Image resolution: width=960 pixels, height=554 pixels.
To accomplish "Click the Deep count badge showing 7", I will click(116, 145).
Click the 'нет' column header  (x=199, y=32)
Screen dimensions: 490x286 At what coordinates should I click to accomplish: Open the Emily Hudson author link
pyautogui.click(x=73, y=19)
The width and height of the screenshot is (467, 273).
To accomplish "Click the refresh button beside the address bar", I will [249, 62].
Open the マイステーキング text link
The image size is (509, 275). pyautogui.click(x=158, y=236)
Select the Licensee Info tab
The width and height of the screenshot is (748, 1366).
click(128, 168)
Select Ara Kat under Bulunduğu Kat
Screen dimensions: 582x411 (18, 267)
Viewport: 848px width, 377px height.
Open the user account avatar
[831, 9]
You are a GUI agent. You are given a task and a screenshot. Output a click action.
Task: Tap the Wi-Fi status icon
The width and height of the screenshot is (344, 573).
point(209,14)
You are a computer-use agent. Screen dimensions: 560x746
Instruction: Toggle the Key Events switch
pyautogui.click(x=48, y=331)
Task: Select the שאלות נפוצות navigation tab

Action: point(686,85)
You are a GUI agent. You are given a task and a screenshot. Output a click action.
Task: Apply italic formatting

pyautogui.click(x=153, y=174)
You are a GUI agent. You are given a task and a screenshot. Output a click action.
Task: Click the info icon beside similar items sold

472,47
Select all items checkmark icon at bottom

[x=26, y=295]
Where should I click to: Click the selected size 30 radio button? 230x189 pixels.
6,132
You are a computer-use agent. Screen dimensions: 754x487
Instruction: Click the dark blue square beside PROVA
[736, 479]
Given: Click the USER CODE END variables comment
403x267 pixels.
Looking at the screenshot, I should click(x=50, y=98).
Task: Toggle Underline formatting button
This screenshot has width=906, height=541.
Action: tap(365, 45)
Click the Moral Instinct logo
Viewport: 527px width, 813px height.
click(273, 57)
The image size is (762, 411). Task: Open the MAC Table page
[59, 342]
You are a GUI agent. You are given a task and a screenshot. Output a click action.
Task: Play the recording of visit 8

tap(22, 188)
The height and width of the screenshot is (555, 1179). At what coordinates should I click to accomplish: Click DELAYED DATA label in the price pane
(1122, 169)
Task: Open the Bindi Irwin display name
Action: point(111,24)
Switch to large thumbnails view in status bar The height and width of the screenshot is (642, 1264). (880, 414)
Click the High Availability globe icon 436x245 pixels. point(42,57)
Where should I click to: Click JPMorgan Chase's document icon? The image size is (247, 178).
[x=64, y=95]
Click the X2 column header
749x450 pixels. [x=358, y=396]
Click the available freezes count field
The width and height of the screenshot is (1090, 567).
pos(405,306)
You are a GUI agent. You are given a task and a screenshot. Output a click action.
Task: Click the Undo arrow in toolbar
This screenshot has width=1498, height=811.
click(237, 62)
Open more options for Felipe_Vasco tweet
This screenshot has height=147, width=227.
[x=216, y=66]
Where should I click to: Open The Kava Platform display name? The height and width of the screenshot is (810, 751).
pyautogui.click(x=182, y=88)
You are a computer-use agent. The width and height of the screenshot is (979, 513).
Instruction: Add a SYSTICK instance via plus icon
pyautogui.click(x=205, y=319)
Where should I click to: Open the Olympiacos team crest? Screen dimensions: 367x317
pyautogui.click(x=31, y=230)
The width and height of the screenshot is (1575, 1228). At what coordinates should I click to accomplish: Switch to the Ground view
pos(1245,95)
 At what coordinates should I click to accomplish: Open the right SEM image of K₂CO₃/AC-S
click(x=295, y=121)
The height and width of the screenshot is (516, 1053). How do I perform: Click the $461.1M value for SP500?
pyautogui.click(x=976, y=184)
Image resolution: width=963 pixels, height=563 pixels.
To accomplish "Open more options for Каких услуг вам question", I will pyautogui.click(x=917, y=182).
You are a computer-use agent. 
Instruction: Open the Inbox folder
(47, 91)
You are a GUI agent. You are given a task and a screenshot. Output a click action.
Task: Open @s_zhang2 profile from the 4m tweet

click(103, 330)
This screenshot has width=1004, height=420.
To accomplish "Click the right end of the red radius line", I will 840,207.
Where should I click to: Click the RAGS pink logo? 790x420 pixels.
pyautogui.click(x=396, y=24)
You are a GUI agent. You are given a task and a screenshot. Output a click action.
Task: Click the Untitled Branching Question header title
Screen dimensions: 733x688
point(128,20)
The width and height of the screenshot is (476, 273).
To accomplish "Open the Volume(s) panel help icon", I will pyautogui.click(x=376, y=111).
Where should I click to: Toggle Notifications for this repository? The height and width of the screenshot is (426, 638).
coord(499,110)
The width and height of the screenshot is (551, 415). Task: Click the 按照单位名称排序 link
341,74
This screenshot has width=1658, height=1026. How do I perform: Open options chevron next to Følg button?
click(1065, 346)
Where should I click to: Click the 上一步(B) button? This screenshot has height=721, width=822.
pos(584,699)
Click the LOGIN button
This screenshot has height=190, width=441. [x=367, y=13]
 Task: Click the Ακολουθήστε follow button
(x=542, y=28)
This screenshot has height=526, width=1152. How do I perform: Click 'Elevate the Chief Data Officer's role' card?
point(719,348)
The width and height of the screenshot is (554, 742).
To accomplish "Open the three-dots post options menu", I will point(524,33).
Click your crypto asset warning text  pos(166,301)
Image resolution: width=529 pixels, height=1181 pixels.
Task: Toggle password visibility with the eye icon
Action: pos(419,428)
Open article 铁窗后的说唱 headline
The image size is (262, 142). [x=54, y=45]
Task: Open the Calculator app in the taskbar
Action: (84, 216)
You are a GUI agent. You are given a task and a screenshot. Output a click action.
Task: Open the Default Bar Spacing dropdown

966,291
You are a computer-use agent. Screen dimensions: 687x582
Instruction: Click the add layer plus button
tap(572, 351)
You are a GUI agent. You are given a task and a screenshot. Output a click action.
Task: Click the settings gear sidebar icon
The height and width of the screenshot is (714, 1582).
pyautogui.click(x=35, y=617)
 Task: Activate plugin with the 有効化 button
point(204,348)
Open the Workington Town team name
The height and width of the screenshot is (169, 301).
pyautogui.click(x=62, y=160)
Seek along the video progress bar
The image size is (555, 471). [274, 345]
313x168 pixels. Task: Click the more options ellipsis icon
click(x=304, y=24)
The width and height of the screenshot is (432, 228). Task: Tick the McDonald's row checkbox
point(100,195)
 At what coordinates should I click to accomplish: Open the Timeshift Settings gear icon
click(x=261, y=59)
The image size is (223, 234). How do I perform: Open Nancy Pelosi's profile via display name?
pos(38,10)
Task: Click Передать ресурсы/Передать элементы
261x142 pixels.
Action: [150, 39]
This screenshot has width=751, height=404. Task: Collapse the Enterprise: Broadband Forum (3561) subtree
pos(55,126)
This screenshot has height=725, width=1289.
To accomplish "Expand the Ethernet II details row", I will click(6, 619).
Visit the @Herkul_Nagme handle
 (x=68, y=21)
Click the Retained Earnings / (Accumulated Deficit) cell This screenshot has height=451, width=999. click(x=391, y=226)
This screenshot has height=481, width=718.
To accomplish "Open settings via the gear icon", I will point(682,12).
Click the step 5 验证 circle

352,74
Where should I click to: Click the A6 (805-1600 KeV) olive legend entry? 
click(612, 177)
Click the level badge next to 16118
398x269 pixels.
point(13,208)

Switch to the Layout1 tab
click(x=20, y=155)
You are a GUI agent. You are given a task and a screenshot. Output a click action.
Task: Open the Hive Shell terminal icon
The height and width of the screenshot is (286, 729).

* **Task instructions**
Reproduce every record above, word for word.

* **Final answer**
Image resolution: width=960 pixels, height=554 pixels.
To accomplish "Click the Deep count badge showing 7", I will click(116, 145).
Click the 'нет' column header  (x=199, y=32)
Screen dimensions: 490x286 At what coordinates should I click to accomplish: Open the Emily Hudson author link
pyautogui.click(x=73, y=19)
The width and height of the screenshot is (467, 273).
To accomplish "Click the refresh button beside the address bar", I will [249, 62].
Open the マイステーキング text link
The image size is (509, 275). pyautogui.click(x=158, y=236)
Select the Licensee Info tab
The width and height of the screenshot is (748, 1366).
click(128, 168)
Select Ara Kat under Bulunduğu Kat
Screen dimensions: 582x411 (18, 267)
Viewport: 848px width, 377px height.
Open the user account avatar
[831, 9]
You are a GUI agent. You are given a task and a screenshot. Output a click action.
Task: Tap the Wi-Fi status icon
The width and height of the screenshot is (344, 573).
point(209,14)
You are a computer-use agent. Screen dimensions: 560x746
Instruction: Toggle the Key Events switch
pyautogui.click(x=48, y=331)
Task: Select the שאלות נפוצות navigation tab

Action: point(686,85)
You are a GUI agent. You are given a task and a screenshot. Output a click action.
Task: Apply italic formatting

pyautogui.click(x=153, y=174)
You are a GUI agent. You are given a task and a screenshot. Output a click action.
Task: Click the info icon beside similar items sold

472,47
Select all items checkmark icon at bottom

[x=26, y=295]
Where should I click to: Click the selected size 30 radio button? 230x189 pixels.
6,132
You are a computer-use agent. Screen dimensions: 754x487
Instruction: Click the dark blue square beside PROVA
[736, 479]
Given: Click the USER CODE END variables comment
403x267 pixels.
Looking at the screenshot, I should click(x=50, y=98).
Task: Toggle Underline formatting button
This screenshot has width=906, height=541.
Action: tap(365, 45)
Click the Moral Instinct logo
Viewport: 527px width, 813px height.
click(273, 57)
The image size is (762, 411). Task: Open the MAC Table page
[59, 342]
You are a GUI agent. You are given a task and a screenshot. Output a click action.
Task: Play the recording of visit 8

tap(22, 188)
The height and width of the screenshot is (555, 1179). At what coordinates should I click to accomplish: Click DELAYED DATA label in the price pane
(1122, 169)
Task: Open the Bindi Irwin display name
Action: point(111,24)
Switch to large thumbnails view in status bar The height and width of the screenshot is (642, 1264). (880, 414)
Click the High Availability globe icon 436x245 pixels. point(42,57)
Where should I click to: Click JPMorgan Chase's document icon? The image size is (247, 178).
[x=64, y=95]
Click the X2 column header
749x450 pixels. [x=358, y=396]
Click the available freezes count field
The width and height of the screenshot is (1090, 567).
pos(405,306)
You are a GUI agent. You are given a task and a screenshot. Output a click action.
Task: Click the Undo arrow in toolbar
This screenshot has width=1498, height=811.
click(237, 62)
Open more options for Felipe_Vasco tweet
This screenshot has height=147, width=227.
[x=216, y=66]
Where should I click to: Open The Kava Platform display name? The height and width of the screenshot is (810, 751).
pyautogui.click(x=182, y=88)
You are a computer-use agent. The width and height of the screenshot is (979, 513).
Instruction: Add a SYSTICK instance via plus icon
pyautogui.click(x=205, y=319)
Where should I click to: Open the Olympiacos team crest? Screen dimensions: 367x317
pyautogui.click(x=31, y=230)
The width and height of the screenshot is (1575, 1228). At what coordinates should I click to accomplish: Switch to the Ground view
pos(1245,95)
 At what coordinates should I click to accomplish: Open the right SEM image of K₂CO₃/AC-S
click(x=295, y=121)
The height and width of the screenshot is (516, 1053). How do I perform: Click the $461.1M value for SP500?
pyautogui.click(x=976, y=184)
Image resolution: width=963 pixels, height=563 pixels.
To accomplish "Open more options for Каких услуг вам question", I will pyautogui.click(x=917, y=182).
You are a computer-use agent. 
Instruction: Open the Inbox folder
(47, 91)
You are a GUI agent. You are given a task and a screenshot. Output a click action.
Task: Open @s_zhang2 profile from the 4m tweet

click(103, 330)
This screenshot has width=1004, height=420.
To accomplish "Click the right end of the red radius line", I will 840,207.
Where should I click to: Click the RAGS pink logo? 790x420 pixels.
pyautogui.click(x=396, y=24)
You are a GUI agent. You are given a task and a screenshot. Output a click action.
Task: Click the Untitled Branching Question header title
Screen dimensions: 733x688
point(128,20)
The width and height of the screenshot is (476, 273).
To accomplish "Open the Volume(s) panel help icon", I will pyautogui.click(x=376, y=111).
Where should I click to: Toggle Notifications for this repository? The height and width of the screenshot is (426, 638).
coord(499,110)
The width and height of the screenshot is (551, 415). Task: Click the 按照单位名称排序 link
341,74
This screenshot has width=1658, height=1026. How do I perform: Open options chevron next to Følg button?
click(1065, 346)
Where should I click to: Click the 上一步(B) button? This screenshot has height=721, width=822.
pos(584,699)
Click the LOGIN button
This screenshot has height=190, width=441. [x=367, y=13]
 Task: Click the Ακολουθήστε follow button
(x=542, y=28)
This screenshot has height=526, width=1152. How do I perform: Click 'Elevate the Chief Data Officer's role' card?
point(719,348)
The width and height of the screenshot is (554, 742).
To accomplish "Open the three-dots post options menu", I will point(524,33).
Click your crypto asset warning text  pos(166,301)
Image resolution: width=529 pixels, height=1181 pixels.
Task: Toggle password visibility with the eye icon
Action: pos(419,428)
Open article 铁窗后的说唱 headline
The image size is (262, 142). [x=54, y=45]
Task: Open the Calculator app in the taskbar
Action: (84, 216)
You are a GUI agent. You are given a task and a screenshot. Output a click action.
Task: Open the Default Bar Spacing dropdown

966,291
You are a computer-use agent. Screen dimensions: 687x582
Instruction: Click the add layer plus button
tap(572, 351)
You are a GUI agent. You are given a task and a screenshot. Output a click action.
Task: Click the settings gear sidebar icon
The height and width of the screenshot is (714, 1582).
pyautogui.click(x=35, y=617)
 Task: Activate plugin with the 有効化 button
point(204,348)
Open the Workington Town team name
The height and width of the screenshot is (169, 301).
pyautogui.click(x=62, y=160)
Seek along the video progress bar
The image size is (555, 471). [274, 345]
313x168 pixels. Task: Click the more options ellipsis icon
click(x=304, y=24)
The width and height of the screenshot is (432, 228). Task: Tick the McDonald's row checkbox
point(100,195)
 At what coordinates should I click to accomplish: Open the Timeshift Settings gear icon
click(x=261, y=59)
The image size is (223, 234). How do I perform: Open Nancy Pelosi's profile via display name?
pos(38,10)
Task: Click Передать ресурсы/Передать элементы
261x142 pixels.
Action: [150, 39]
This screenshot has width=751, height=404. Task: Collapse the Enterprise: Broadband Forum (3561) subtree
pos(55,126)
This screenshot has height=725, width=1289.
To accomplish "Expand the Ethernet II details row", I will click(6, 619).
Visit the @Herkul_Nagme handle
 (x=68, y=21)
Click the Retained Earnings / (Accumulated Deficit) cell This screenshot has height=451, width=999. click(x=391, y=226)
This screenshot has height=481, width=718.
To accomplish "Open settings via the gear icon", I will point(682,12).
Click the step 5 验证 circle

352,74
Where should I click to: Click the A6 (805-1600 KeV) olive legend entry? 
click(612, 177)
Click the level badge next to 16118
398x269 pixels.
point(13,208)

Switch to the Layout1 tab
click(x=20, y=155)
You are a GUI agent. You are given a task and a screenshot. Output a click action.
Task: Open the Hive Shell terminal icon
The height and width of the screenshot is (286, 729).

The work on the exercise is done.